OBJECTIVES:
1. For the Phobos-Grunt article, say whether each statement agrees with the text. Answer yes or no for each, and quote the deciding words. (a) The probe lifted off on Nov. 8. (b) The orbit-boosting commands sent yesterday were carried out. (c) The next try will be made from a station in Perth, Australia.
2. Shorten the paragraph of the Phobos-Grunt article that begins "Russian officials have struggled" and keep its main facts.
3. Pick up the news article about the stranded Phobos-Grunt probe after its last sentence and write what comes next.

DOCUMENT SEGMENT:
:::
European Space Agency to Try Contacting Troubled Russian Probe Again

Russia's Phobos-Grunt Spacecraft
Russian space engineers seal the Mars Phobos-Grunt spacecraft inside its Zenit 3SL rocket nosecone for a Nov. 2011 launch toward the Red Planet to explore Mars and its moon Phobos. (Image credit: Russian Federal Space Agency (Roscosmos))

The European Space Agency will once again attempt to call the Russian Phobos-Grunt spacecraft tonight (Nov. 29), after officials received no response yesterday from the beleaguered probe, which has been stranded in the wrong orbit since it was launched earlier this month.

The Russian Phobos-Grunt mission lifted off Nov. 8 on a mission to collect samples from the Mars moon Phobos, but a malfunction with the spacecraft's thrusters left it stranded in Earth orbit, rather than accelerating on toward the Red Planet.

Russian officials have struggled to contact the spacecraft, but the European Space Agency (ESA) announced last week that a ground station in Australia had picked up signals from the troubled probe. Since then, though, repeated efforts to call the spacecraft have failed.

Yesterday, ESA officials sent commands to Phobos-Grunt to raise the spacecraft's orbit, but the instructions went unanswered.

"ESA informed by #PhobosGrunt controllers that last night's orbit-boosting commands did not execute," agency officials said via Twitter today.

At the request of Russian mission controllers, teams at the European radio station in Perth, Australia will try sending the orbit-boosting commands again tonight, they added.
:::
EXTRACTED INFORMATION:
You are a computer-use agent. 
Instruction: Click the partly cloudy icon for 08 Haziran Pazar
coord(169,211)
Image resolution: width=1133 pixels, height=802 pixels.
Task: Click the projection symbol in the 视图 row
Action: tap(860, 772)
:::
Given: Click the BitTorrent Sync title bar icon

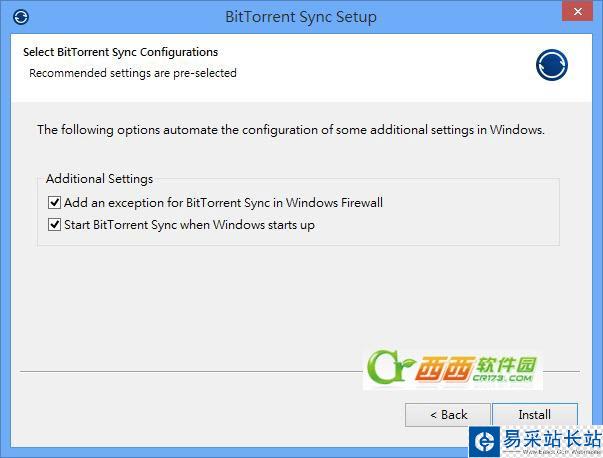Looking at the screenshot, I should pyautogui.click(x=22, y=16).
:::
ANSWER SET:
1.
(a) Yes: "The Russian Phobos-Grunt mission lifted off Nov. 8"
(b) No: "the instructions went unanswered"
(c) Yes: "teams at the European radio station in Perth, Australia will try sending the orbit-boosting commands again tonight"

2. Russia has had trouble reaching the probe. Last week ESA said a station in Australia had picked up its signals, but every attempt to contact it since then has failed.

3.
Russian officials were unable to decipher the information that was received from the Australian ground station last week, but it was reported that data had come in to a Russian station in Baikonour, Kazakhstan that indicated the spacecraft's radio equipment was operational, according to the Russian news agency Ria Novosti.

An artist's concept of the Phobos-Grunt spacecraft nearing the Martian moon Phobos, something the failed probe never got to do. (Image credit: Roscosmos)

Despite the international partnerships trying to save Phobos-Grunt, time is quickly running out to rescue the $165 million mission.

Phobos-Grunt was launched aboard a Russian Zenit rocket, but once in orbit, the spacecraft's propulsion system failed to fire in the maneuver that would have sent it on its way to Mars. The window of opportunity for the probe to reach the Martian moon may have closed already, since the journey requires Earth and Mars to be properly aligned.

The ambitious Russian mission was designed to study Phobos and return rocks from the Martian moon to Earth in 2014.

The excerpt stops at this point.